* **EXERCISE INSTRUCTIONS**
Copy the data that follows exactly. Include no pictures.

[RECORDS SHOWN]

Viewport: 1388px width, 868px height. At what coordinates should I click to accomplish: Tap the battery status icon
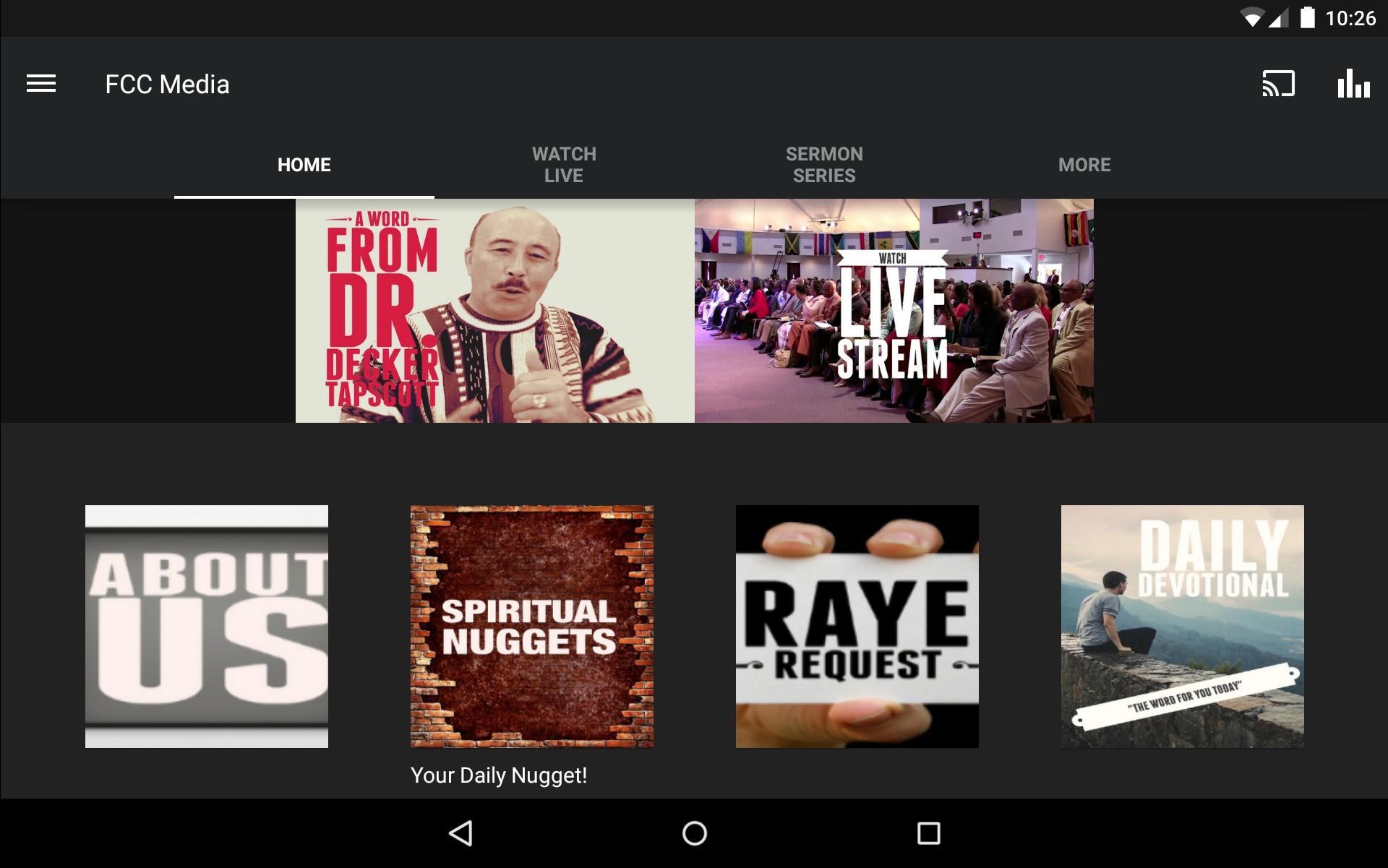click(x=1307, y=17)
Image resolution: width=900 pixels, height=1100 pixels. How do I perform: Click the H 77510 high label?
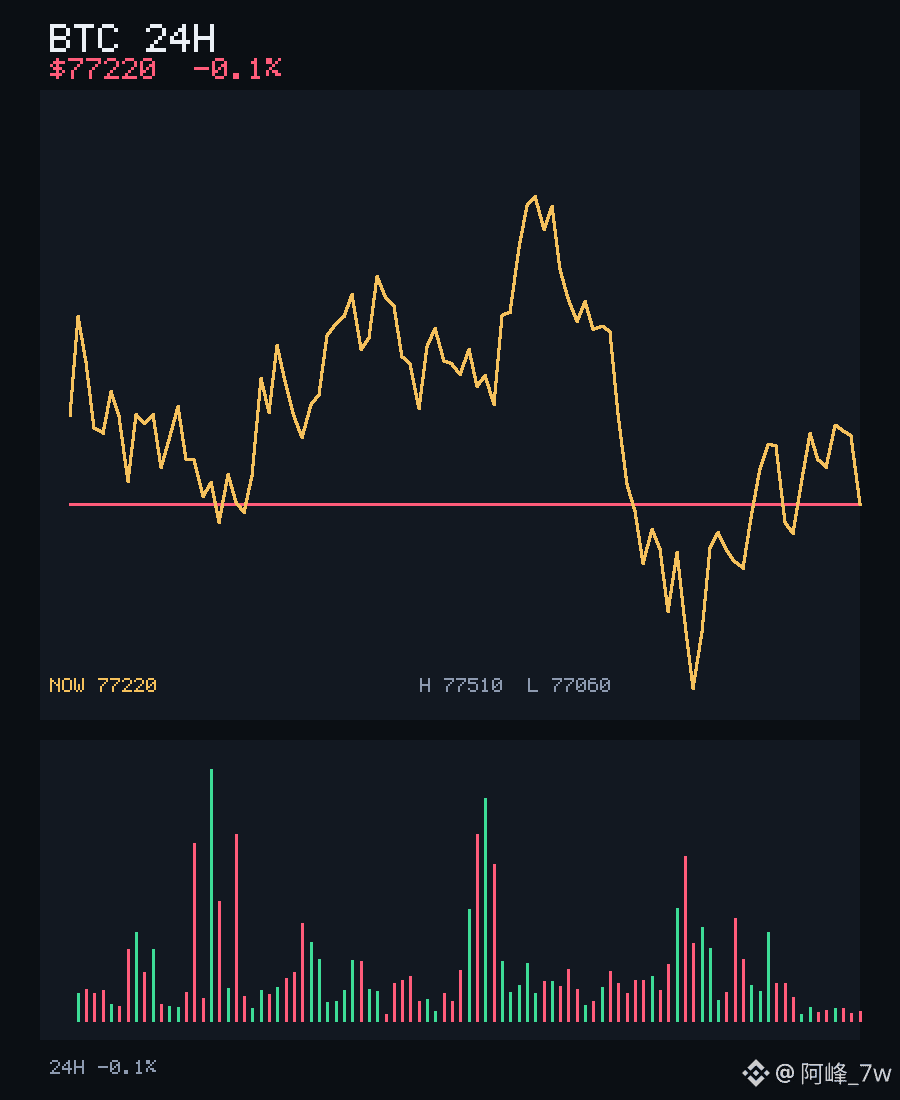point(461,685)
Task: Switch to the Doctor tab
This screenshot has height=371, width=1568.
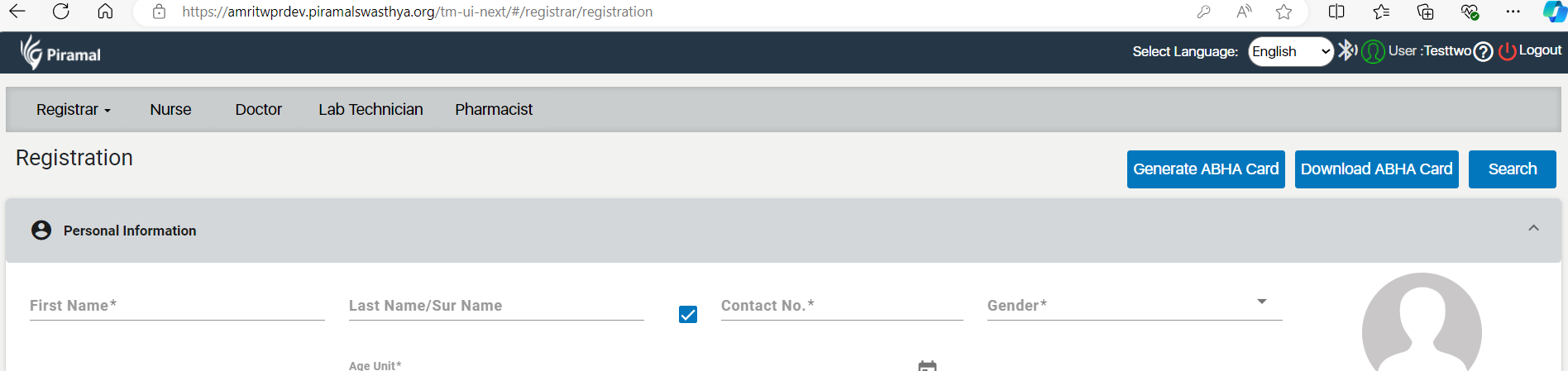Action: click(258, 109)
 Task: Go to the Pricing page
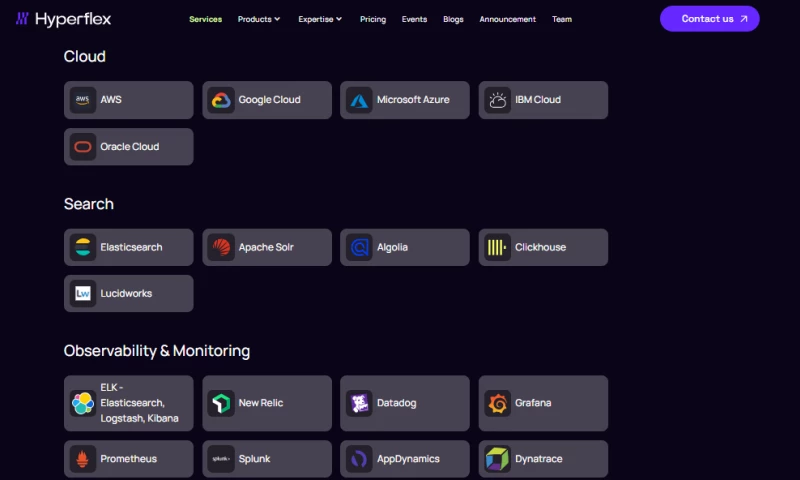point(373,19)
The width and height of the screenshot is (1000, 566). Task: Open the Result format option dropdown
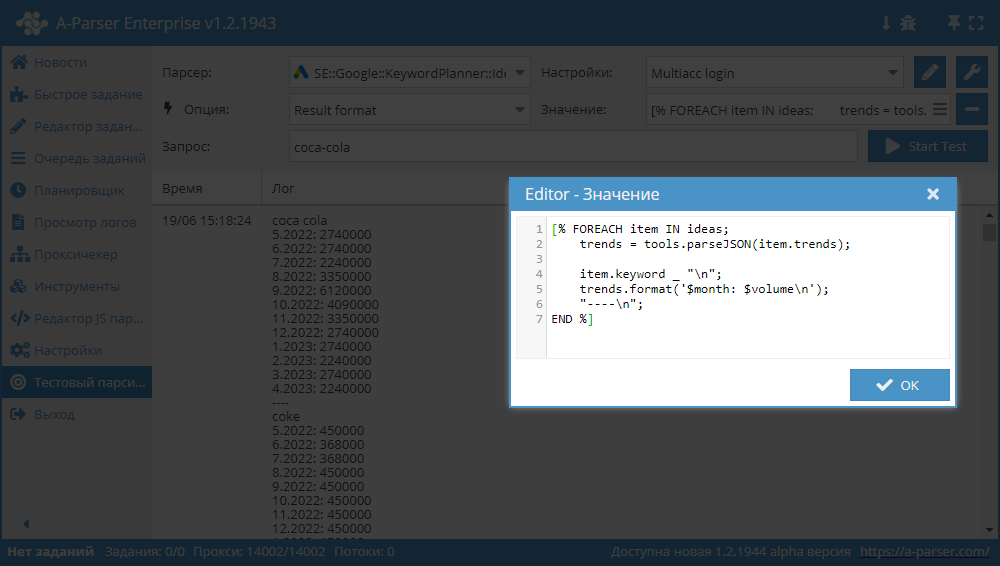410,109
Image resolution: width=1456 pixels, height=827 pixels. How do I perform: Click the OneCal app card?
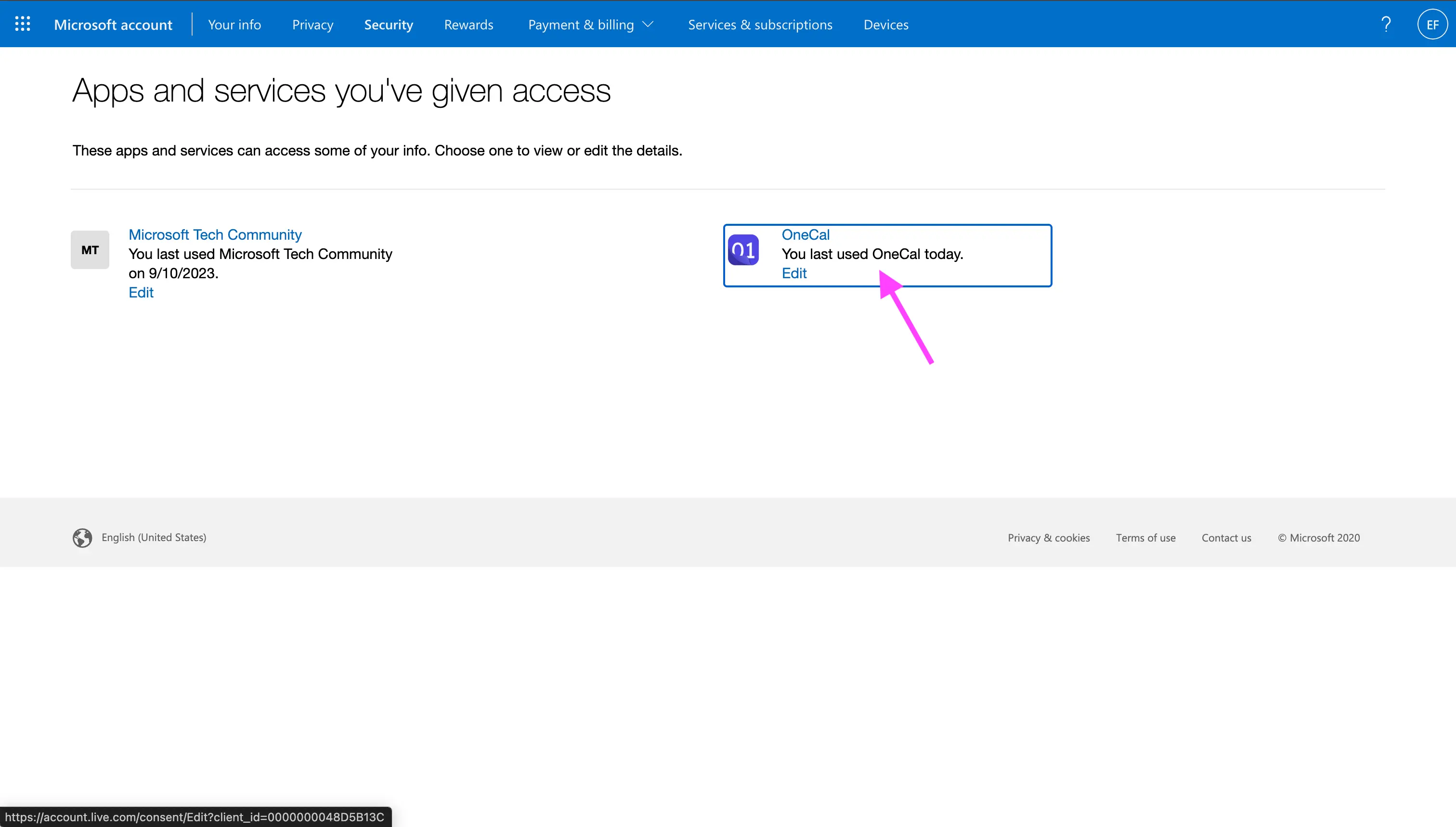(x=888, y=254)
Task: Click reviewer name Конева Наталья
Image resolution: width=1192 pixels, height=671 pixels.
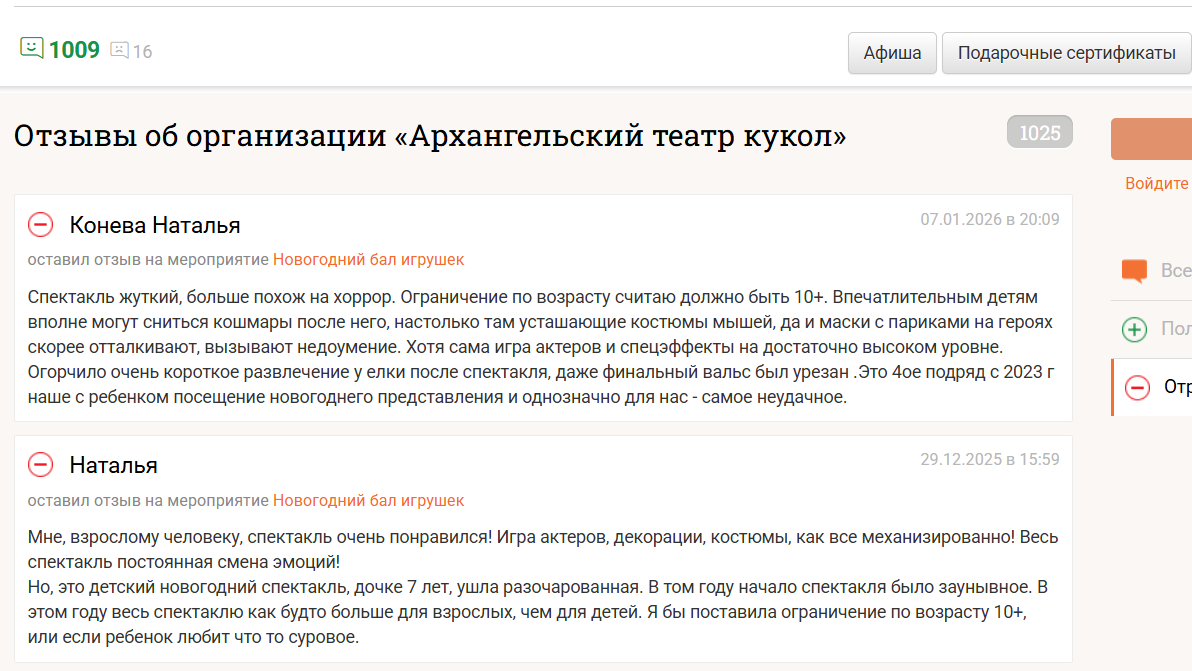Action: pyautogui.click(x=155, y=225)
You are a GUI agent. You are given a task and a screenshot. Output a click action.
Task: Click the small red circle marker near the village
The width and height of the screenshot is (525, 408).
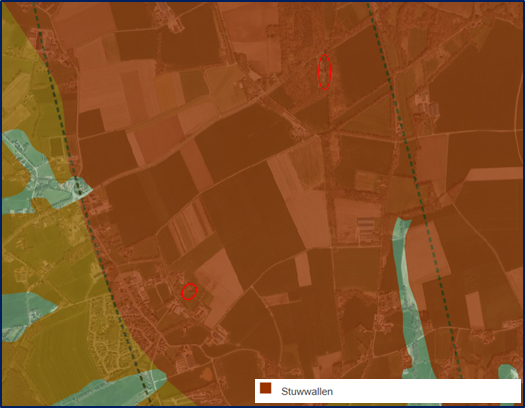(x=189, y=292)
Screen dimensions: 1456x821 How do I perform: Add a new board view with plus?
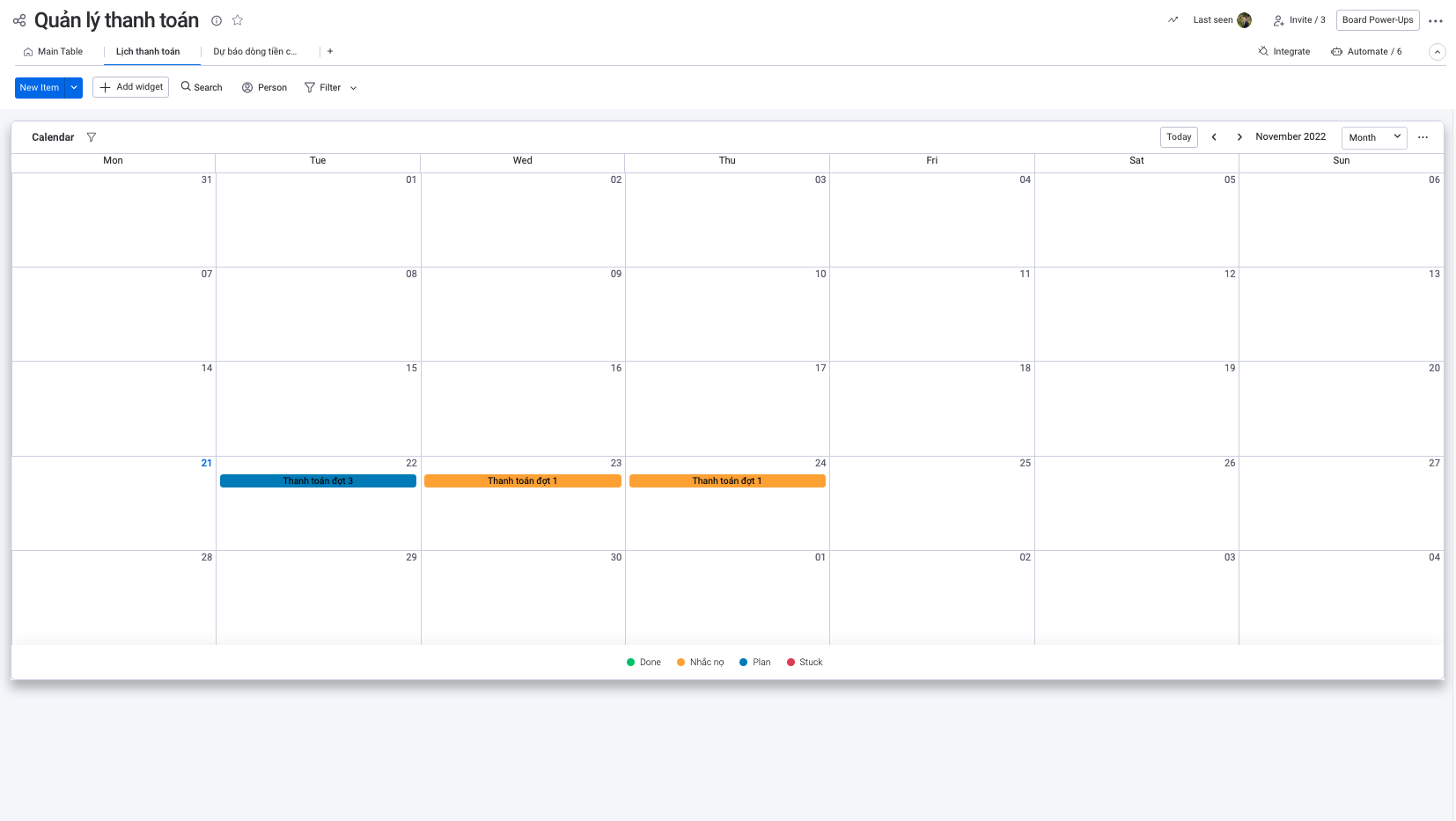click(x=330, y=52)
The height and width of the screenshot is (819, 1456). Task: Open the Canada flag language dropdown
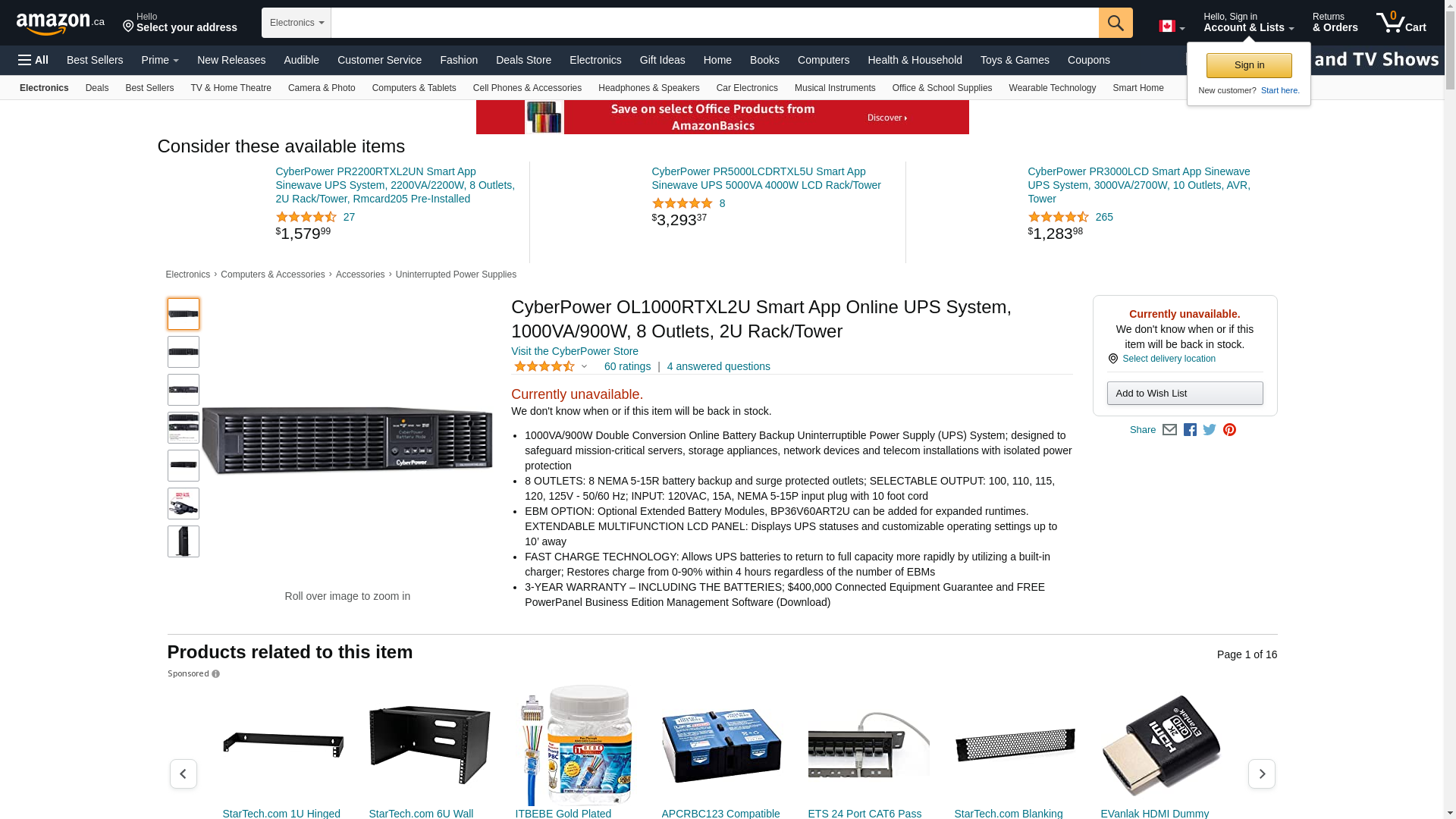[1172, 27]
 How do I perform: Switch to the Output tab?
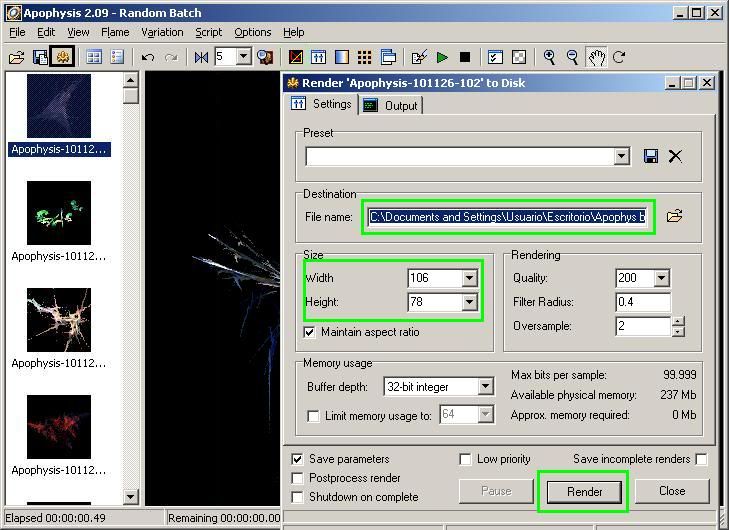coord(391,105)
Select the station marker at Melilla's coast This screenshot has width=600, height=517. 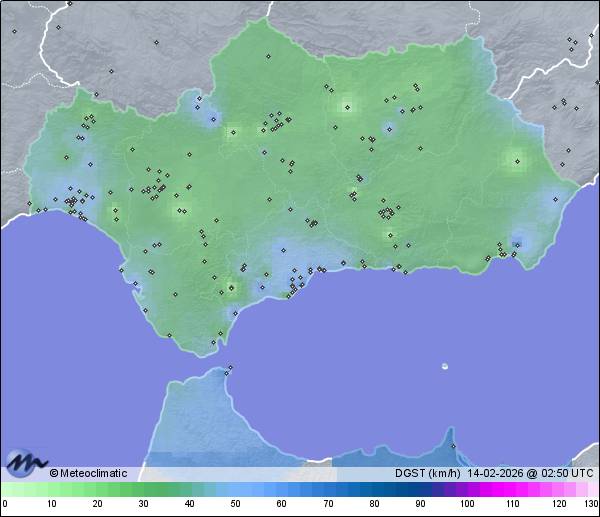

[/RECORDS SHOWN]

* **RESPONSE TO THE TASK**
Viewport: 1388px width, 868px height. At what coordinates should I click to accomplish: Tap the battery status icon
click(x=1307, y=17)
Image resolution: width=900 pixels, height=1100 pixels. How do I perform: Click the H 77510 high label?
point(461,685)
Task: Switch to the Doctor tab
This screenshot has height=371, width=1568.
Action: click(258, 109)
 Task: Go to the Pricing page
point(373,19)
The width and height of the screenshot is (1000, 566). Task: Open the Result format option dropdown
410,109
Image resolution: width=1456 pixels, height=827 pixels. How do I perform: Click the OneCal app card?
(x=888, y=254)
Task: Click reviewer name Конева Наталья
Image resolution: width=1192 pixels, height=671 pixels.
Action: pyautogui.click(x=155, y=225)
You are a GUI agent. You are given a task and a screenshot. Output a click action.
Task: Click the small red circle marker near the village
The width and height of the screenshot is (525, 408).
(x=189, y=292)
Screen dimensions: 1456x821 How do I perform: Add a new board view with plus?
click(x=330, y=52)
The height and width of the screenshot is (819, 1456). Task: Open the Canada flag language dropdown
[1172, 27]
 How do I perform: Switch to the Output tab?
coord(391,105)
Select the station marker at Melilla's coast This screenshot has width=600, height=517. 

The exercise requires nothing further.